With al-Nimr’s execution, though, Saudi authorities may have aimed higher than they could shoot. What looked like a decision to provoke Iran seems to have backfired and escalated out of Riyadh’s full control. In the United States, response to the events has been surprisingly critical of the Saudi leadership, with the State Department expressing concerns about the execution and calling on the country to “respect and protect human rights.” (European opinion, less surprisingly, also condemned Saudi Arabia.) Both The New York Times and The Washington Post ran editorials critical of Saudi Arabia’s decision to execute al-Nimr.

How will new tensions affect the nuclear deal? For the Iranian nuclear deal to be fully implemented, and thus bring the promised economic and political benefits, Iranian President Hassan Rouhani must be able to convince hardliners not to derail the process.

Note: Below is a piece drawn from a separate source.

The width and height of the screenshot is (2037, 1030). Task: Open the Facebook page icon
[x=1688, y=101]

Fortunately, the small but vocal minority of opponents to the deal aren’t in a position to undertake nuclear-specific actions that would breach the terms. The Atomic Energy Organization of Iran is in charge of implementing the nuclear measures, and it has been moving quickly: Iran has started dismantling centrifuges at both the Natanz and Fordow facilities, including more than 100 second-generation IR-2M centrifuges and a number of first-generation IR-1 centrifuges. It has also shipped some of its low-enriched uranium to Russia to get its stockpile down to 300 kilograms (kg) from roughly 10,000 kg.

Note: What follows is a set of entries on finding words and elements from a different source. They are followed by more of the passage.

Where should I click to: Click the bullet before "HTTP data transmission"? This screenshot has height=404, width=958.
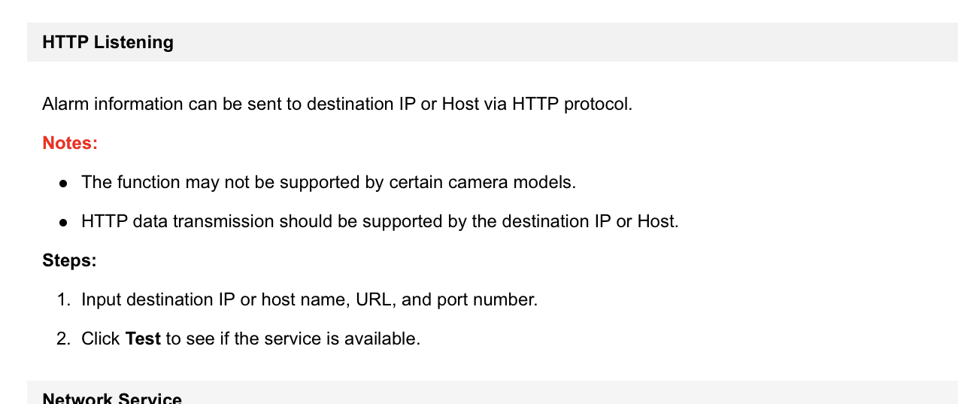click(64, 222)
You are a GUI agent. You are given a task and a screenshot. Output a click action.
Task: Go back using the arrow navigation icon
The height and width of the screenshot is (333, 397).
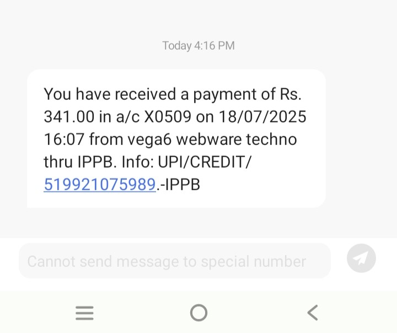(313, 313)
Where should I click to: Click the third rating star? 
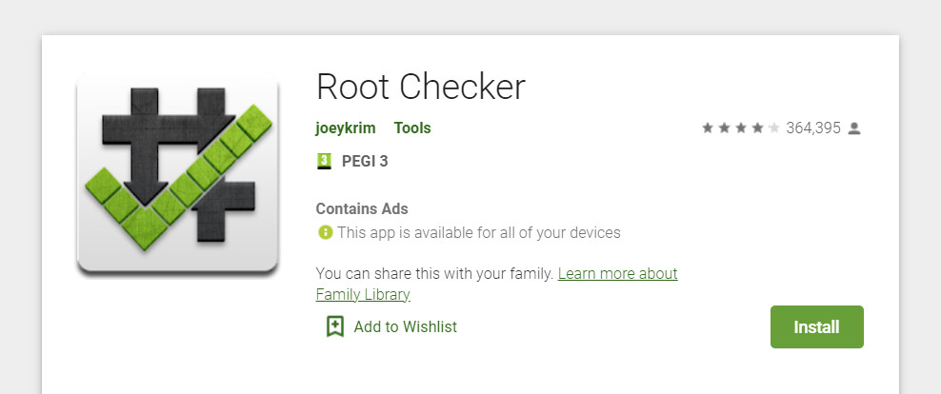click(741, 128)
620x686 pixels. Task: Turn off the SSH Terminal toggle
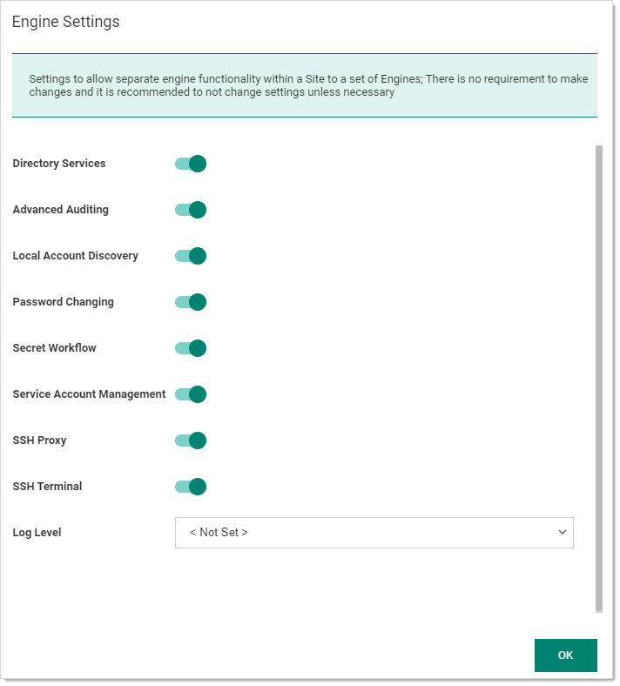(x=191, y=487)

The Iranian government wants to move quickly because the nuclear deal is the key to solving a number of problems, including economic troubles. But Iran has also officially entered election season, with the first televised debates airing this week in the contest to choose new members of parliament and the powerful Assembly of Experts. The new diplomatic crisis is feeding in to the domestic push and pull between moderates and reformists on one hand, and hardliners on the other. In order for the moderates who hold power to perform well, they must demonstrate that the Iranian people have gained, not lost, with the nuclear deal. But hardliners will continue to try to sabotage the implementation process by exercising pressure on the government and taking non-nuclear-related measures. As well as more missile tests, these could include shipping military equipment to some of Iran’s proxy groups and other entities in the region.

Regional reverberations. Regional security is very much at stake. In the months leading to the nuclear deal, Iranian officials highlighted the importance of concluding an agreement in order to move on to other pressing issues, among them tackling terrorism, dealing with regional security, and challenging the rise of Sunni extremism. With ISIS making progress in Iraq, the civil war continuing in Syria, and Riyadh bombing Yemen, these remain urgent problems. To help try to solve them, the pro-engagement team surrounding Iranian Foreign Minister Zarif went to great lengths to sell the idea of dialogue with Saudi Arabia to Iranian conservatives. But with the recent break in diplomatic relations, no such dialogue is likely to occur.

Saudi Arabia and Iran are, of course, both intimately involved in conflicts throughout the region; they are on opposing sides in Syria and Yemen. With outcomes to these challenges at stake, this most recent episode could have grave consequences for the region unless Riyadh and Tehran manage to de-escalate quickly. Much of the former’s Iran policy has been driven by fear that with the nuclear deal, Tehran is expanding its influence in the region and renewing its ties with the United States. But instead of hurting Iran, the events of the past week seem to have made it look better in comparison to what many have described as a reckless regime in Riyadh.

It doesn’t look as though Saudi Arabia can torpedo the deal or undermine Tehran’s influence in the region with its current policies. Iran’s bigger concern should be containing its own hardliners, who could further damage Saudi-Iran relations and derail the success of a historic nuclear agreement.